City Hall is not an art gallery,” says Izzy Patoka, director of the Mayor’s Office of Neighborhoods and the mayor’s liaison to Baltimore’s Jewish community. True enough, though it does
have an art gallery—the City Hall Courtyard Galleries, where the Artscape exhibit
Artists in Baltimore Arts and Entertainment Districts is now hanging.
One of the pieces slated to be displayed—Aaron Edelson’s painting, Hitler in France—was pulled from the show because Patoka found it offensive.
“That picture is inappropriate to hang at City Hall,” Patoka insisted during a July 15 phone call. “It was my decision. . . . It may be appropriate for an art gallery, but not here.”
“City Hall is the perfect place to discuss such issues,” counters Edelson, a 25-year-old resident of the CopyCat Building in midtown’s Station North Arts and Entertainment District. “It’s where difficult issues can be presented and discussed.” Instead, he says, “my painting got censored.”

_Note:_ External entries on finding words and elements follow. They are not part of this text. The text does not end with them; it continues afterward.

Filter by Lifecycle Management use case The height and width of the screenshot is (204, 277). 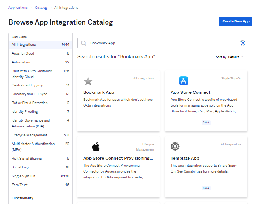(x=29, y=135)
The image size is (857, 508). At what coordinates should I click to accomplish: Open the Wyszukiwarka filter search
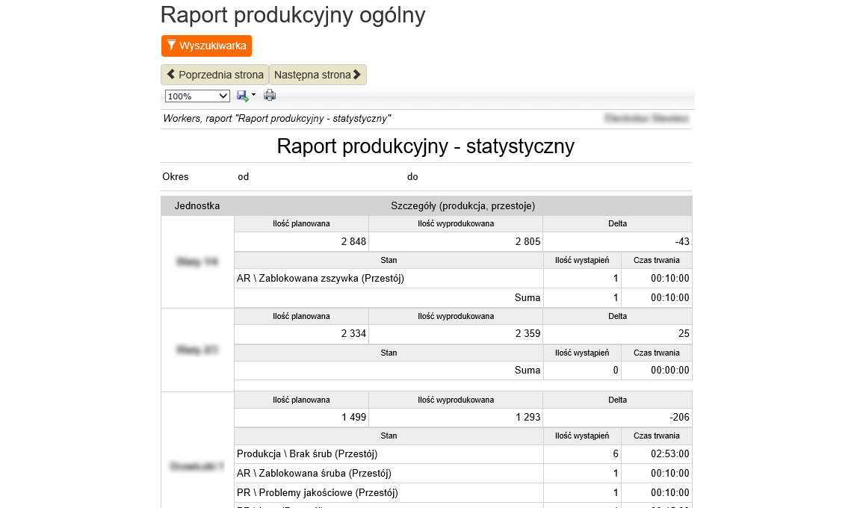206,46
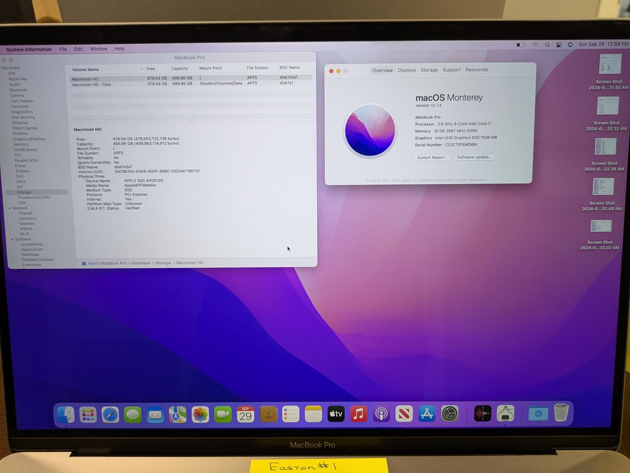Open System Preferences gear in Dock
This screenshot has height=473, width=630.
click(x=449, y=414)
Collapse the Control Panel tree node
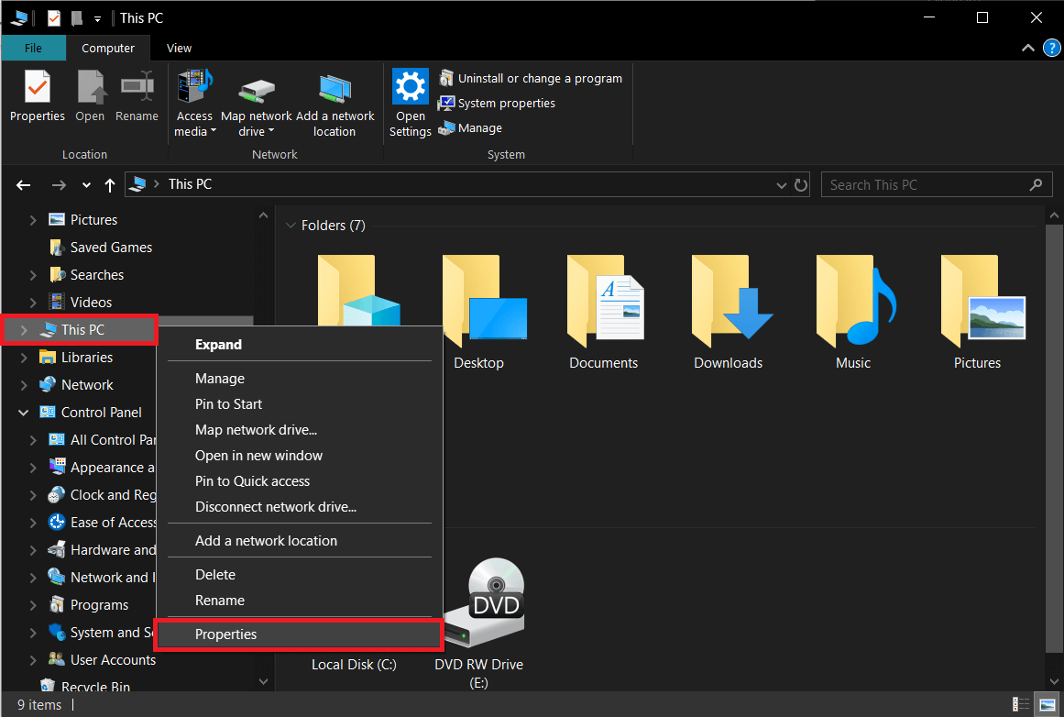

“I stated my case, saying it’s important to have a wide variety of viewpoints” Edelson continues. “But Izzy wasn’t hearing it.”
Ultimately, Edelson says he believes that the decision to ax his piece from the show was “hypocrisy.”
“The mayor wants the arts to be an important player in downtown revival,” he says. “But it seems his administration doesn’t really want it to be any more than flowers in vases.